18.16: Shearing Strain

The shearing strain represents a cubic element's angular change when subjected to shearing stress. This type of stress can transform a cube into an oblique parallelepiped without influencing normal strains. The cubic element experiences a significant transformation when exposed solely to shearing stress. Its shape alters from a perfect cube into a rhomboid, clearly demonstrating the effect of shearing strain. The degree of this strain is considered positive if it reduces the angle between the axes.

The relationship between shearing stress and strain can be visualized through a diagram similar to a standard stress-strain chart. However, the yield and ultimate strengths differ. This diagram illustrates Hooke's law in action, with the initial straight line indicating a direct proportionality between shearing stress and strain.

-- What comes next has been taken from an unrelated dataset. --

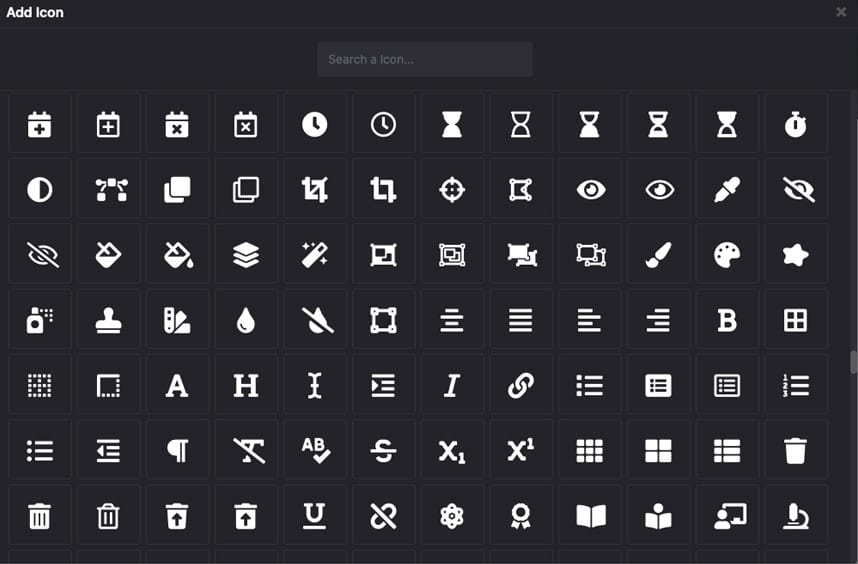Viewport: 858px width, 564px height.
Task: Pick the eyedropper icon
Action: click(x=727, y=189)
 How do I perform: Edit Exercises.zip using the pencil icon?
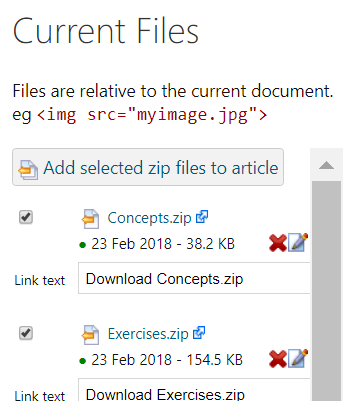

The constant G in Hooke's law for shearing stress is referred to as the modulus of rigidity or shear modulus of the material. This constant is expressed in the same units as shearing stress. Shearing strain can be defined for a range of stresses. By leveraging the principle of superposition, we can derive the generalized form of Hooke's law. This law involves three constants. Two constants are determined experimentally, while the third is obtained computationally.

In a cubic element with a general state of stress, the shearing stresses can deform a cube into an oblique parallelepiped without affecting normal strains. The angular change under shearing stress is the shearing strain.

A cube, when subjected to only shearing stress, morphs into a rhomboid, highlighting the impact of shearing strain.

When the angle between the axes of the cube shrinks, the strain is deemed positive. The shearing stress-strain diagram follows Hooke's law, where the initial straight line indicates proportionality between shearing stress and strain.

The constant G in Hooke's law for shearing is termed the shear modulus or modulus of rigidity of the material. It is expressed in the same units as the shearing stress and is less than half but more than one-third of the modulus of elasticity.

For general stress conditions, a generalized Hooke's law is obtained using the shearing strain relations and Hook's law.

The constants in these relationships are determined experimentally, which can then be used to predict material deformations from various stress combinations.